## REQUIRED ACTION
Report each line of the entries that includes "Evrakları" by copying it.

## THE DATA
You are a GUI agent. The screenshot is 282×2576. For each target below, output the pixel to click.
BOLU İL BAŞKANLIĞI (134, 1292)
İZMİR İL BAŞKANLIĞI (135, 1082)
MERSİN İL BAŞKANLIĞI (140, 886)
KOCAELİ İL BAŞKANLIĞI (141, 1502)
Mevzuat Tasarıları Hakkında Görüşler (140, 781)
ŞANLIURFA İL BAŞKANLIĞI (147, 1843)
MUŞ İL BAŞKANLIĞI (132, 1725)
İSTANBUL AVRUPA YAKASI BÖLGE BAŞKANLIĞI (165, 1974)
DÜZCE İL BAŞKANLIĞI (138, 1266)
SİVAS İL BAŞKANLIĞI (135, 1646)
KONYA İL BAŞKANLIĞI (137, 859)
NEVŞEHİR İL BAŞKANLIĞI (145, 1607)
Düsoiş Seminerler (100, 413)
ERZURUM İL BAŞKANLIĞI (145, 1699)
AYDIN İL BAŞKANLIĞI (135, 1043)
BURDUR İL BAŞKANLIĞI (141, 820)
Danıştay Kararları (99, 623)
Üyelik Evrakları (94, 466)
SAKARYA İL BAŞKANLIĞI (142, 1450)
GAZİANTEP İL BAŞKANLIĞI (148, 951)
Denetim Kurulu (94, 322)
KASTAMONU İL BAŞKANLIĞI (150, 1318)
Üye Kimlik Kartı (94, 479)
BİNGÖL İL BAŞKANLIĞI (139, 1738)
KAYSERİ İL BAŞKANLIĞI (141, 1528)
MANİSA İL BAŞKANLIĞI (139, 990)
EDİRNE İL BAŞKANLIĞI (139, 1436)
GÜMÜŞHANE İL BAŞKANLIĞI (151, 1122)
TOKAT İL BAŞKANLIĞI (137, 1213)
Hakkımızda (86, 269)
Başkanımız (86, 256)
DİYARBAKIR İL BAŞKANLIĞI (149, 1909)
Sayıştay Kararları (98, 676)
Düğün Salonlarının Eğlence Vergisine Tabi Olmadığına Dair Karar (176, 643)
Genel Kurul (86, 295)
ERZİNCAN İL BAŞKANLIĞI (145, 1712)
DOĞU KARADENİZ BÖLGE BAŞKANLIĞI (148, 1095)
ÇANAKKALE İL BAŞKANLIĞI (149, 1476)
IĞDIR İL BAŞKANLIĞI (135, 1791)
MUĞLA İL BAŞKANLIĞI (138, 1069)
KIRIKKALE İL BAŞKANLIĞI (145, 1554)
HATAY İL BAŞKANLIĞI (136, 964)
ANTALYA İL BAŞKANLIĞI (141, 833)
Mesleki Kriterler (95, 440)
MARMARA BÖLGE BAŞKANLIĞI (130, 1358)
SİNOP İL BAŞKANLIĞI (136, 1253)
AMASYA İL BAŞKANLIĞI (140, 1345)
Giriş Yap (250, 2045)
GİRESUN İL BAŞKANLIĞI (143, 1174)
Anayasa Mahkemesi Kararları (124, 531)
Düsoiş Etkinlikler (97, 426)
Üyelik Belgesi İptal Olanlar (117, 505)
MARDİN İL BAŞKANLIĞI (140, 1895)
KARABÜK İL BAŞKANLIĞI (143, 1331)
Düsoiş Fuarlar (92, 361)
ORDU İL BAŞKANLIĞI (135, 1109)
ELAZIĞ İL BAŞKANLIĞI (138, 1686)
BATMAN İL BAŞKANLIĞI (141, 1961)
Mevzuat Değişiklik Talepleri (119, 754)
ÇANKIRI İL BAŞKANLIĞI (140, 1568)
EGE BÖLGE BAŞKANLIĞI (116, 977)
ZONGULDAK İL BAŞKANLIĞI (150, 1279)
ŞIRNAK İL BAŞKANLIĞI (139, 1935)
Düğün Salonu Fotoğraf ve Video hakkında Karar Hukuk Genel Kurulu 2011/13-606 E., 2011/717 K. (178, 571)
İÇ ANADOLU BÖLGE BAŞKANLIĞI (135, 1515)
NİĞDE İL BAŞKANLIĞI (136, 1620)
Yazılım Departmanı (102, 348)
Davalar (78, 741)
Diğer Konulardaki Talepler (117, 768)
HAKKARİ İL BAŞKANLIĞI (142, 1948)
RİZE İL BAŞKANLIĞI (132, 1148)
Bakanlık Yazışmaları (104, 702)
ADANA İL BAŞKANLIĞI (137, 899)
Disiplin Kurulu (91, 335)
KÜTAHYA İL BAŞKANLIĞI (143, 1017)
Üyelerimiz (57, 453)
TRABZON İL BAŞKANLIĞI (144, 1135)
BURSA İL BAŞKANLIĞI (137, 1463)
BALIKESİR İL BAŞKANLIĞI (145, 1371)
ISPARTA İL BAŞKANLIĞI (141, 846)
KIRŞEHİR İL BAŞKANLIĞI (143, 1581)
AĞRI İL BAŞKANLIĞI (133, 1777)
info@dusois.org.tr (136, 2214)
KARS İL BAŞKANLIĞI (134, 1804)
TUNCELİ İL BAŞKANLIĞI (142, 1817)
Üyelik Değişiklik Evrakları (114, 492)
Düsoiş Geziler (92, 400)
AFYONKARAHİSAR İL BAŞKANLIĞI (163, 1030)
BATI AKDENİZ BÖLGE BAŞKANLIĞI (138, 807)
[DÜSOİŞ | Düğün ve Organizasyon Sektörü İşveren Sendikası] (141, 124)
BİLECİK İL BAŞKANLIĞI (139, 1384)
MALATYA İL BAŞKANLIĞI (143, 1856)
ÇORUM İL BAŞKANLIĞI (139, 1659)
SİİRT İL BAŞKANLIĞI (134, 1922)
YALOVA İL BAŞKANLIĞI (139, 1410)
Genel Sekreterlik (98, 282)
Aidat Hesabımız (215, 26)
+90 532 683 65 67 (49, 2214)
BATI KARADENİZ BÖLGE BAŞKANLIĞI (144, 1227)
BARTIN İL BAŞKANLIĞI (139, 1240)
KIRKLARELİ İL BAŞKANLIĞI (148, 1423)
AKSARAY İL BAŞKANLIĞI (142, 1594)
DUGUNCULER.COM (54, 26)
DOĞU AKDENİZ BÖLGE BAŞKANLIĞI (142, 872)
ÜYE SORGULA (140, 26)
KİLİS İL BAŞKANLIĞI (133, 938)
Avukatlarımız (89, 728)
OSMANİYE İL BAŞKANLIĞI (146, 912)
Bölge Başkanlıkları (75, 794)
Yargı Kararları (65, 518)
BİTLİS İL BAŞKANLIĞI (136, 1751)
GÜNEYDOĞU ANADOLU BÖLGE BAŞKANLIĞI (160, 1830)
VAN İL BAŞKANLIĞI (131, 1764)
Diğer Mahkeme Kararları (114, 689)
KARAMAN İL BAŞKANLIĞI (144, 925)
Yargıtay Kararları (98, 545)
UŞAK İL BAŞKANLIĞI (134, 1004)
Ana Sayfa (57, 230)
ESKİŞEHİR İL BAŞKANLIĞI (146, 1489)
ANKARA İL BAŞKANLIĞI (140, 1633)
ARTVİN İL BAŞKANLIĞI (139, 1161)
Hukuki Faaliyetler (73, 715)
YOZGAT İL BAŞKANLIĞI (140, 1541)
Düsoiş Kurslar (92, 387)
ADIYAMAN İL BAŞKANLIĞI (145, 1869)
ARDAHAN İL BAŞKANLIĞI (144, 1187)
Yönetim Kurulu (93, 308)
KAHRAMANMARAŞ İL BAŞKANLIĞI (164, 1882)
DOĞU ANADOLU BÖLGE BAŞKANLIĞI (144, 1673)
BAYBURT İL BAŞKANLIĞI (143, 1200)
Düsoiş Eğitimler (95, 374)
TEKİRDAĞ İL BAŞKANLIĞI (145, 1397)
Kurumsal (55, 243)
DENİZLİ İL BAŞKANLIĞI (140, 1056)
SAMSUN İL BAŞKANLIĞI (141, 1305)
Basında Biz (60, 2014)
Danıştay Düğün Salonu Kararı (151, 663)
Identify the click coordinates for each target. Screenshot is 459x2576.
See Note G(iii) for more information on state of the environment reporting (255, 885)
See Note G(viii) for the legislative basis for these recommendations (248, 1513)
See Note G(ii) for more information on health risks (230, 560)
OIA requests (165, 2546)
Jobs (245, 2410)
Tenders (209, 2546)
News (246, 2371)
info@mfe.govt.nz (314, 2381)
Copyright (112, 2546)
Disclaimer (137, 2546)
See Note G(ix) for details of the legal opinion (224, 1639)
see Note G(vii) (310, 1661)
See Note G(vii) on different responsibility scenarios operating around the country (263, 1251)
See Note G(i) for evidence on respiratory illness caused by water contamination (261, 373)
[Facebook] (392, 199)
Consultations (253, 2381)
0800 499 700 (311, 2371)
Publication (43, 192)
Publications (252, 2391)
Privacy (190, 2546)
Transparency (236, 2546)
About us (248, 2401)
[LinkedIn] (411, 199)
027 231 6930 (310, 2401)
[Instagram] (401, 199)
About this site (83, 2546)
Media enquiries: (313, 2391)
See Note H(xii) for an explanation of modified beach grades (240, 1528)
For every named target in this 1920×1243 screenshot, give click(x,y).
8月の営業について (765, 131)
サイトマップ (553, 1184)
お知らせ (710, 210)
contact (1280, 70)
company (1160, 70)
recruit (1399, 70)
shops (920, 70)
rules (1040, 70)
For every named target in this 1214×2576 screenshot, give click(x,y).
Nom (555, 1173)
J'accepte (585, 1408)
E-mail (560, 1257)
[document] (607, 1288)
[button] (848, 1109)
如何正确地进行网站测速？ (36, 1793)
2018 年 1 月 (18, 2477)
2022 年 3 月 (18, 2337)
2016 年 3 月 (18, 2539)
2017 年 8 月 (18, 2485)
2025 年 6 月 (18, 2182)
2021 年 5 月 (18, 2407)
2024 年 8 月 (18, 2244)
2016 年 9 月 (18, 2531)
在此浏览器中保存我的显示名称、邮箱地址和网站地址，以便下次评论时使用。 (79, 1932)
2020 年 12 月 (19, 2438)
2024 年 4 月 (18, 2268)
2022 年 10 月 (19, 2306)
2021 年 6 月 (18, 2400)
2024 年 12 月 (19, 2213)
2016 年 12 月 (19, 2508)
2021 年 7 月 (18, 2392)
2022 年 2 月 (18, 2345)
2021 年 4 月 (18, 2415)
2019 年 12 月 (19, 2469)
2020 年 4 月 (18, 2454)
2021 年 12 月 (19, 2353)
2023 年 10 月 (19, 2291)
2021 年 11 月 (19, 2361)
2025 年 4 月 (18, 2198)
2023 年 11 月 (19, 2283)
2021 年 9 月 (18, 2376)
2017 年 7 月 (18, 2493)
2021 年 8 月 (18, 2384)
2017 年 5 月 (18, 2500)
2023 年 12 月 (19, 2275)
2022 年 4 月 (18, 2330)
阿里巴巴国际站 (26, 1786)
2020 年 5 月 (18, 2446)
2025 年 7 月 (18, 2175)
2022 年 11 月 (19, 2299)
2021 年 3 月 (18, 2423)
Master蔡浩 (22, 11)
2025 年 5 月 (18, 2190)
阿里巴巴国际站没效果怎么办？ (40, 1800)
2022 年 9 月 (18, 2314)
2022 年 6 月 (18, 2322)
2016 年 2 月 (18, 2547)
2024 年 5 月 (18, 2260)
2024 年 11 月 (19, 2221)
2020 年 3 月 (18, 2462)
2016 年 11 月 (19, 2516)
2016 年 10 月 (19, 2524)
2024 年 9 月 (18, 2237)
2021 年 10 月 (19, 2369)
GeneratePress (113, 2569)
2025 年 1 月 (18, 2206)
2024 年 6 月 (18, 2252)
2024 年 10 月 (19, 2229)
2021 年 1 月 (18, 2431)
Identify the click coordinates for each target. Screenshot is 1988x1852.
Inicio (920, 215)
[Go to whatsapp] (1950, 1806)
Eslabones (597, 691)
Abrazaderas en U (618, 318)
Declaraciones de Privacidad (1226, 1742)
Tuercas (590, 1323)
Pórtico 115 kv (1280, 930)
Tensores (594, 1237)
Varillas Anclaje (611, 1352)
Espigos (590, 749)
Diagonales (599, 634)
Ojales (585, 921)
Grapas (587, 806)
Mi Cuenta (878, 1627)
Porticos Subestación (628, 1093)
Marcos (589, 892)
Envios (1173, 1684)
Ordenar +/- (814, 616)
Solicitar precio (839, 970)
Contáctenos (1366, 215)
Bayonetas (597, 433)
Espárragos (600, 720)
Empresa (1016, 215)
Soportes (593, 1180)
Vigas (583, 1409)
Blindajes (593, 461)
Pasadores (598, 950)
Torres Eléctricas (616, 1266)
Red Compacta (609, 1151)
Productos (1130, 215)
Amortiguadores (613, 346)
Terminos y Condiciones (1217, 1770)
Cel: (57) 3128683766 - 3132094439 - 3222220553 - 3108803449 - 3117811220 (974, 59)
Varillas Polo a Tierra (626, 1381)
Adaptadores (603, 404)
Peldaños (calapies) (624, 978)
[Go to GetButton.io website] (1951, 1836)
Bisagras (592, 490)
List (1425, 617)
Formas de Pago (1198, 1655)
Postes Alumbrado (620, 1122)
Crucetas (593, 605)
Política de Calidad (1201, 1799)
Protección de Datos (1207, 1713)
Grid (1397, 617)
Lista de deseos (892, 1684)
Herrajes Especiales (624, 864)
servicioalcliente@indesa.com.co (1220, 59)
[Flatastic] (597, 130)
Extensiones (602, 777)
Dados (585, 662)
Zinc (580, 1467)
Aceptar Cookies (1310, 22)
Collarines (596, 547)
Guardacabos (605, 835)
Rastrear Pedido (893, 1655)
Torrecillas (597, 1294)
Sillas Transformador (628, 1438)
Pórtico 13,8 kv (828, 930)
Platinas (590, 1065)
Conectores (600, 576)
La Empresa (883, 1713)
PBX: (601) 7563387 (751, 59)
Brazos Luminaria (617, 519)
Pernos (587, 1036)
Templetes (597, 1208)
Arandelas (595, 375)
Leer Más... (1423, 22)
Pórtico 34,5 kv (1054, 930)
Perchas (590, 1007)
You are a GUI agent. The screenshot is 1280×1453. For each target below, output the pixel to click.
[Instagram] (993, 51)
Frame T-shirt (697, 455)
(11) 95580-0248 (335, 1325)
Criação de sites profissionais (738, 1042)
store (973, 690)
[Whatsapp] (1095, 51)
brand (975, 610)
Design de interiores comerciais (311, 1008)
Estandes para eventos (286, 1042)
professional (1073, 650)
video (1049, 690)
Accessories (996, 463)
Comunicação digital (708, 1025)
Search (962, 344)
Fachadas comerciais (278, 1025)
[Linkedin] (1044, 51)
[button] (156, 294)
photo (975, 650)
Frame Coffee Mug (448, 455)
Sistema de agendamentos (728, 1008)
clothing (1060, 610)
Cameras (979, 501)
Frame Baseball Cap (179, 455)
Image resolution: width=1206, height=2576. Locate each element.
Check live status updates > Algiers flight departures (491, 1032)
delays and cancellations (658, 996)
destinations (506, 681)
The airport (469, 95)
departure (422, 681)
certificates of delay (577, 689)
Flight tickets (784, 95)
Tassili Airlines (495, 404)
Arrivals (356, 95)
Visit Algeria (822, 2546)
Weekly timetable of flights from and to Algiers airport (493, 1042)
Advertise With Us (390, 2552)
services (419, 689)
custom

## RESULT OF THE TASK
Üyelik Evrakları (94, 466)
Üyelik Değişiklik Evrakları (114, 492)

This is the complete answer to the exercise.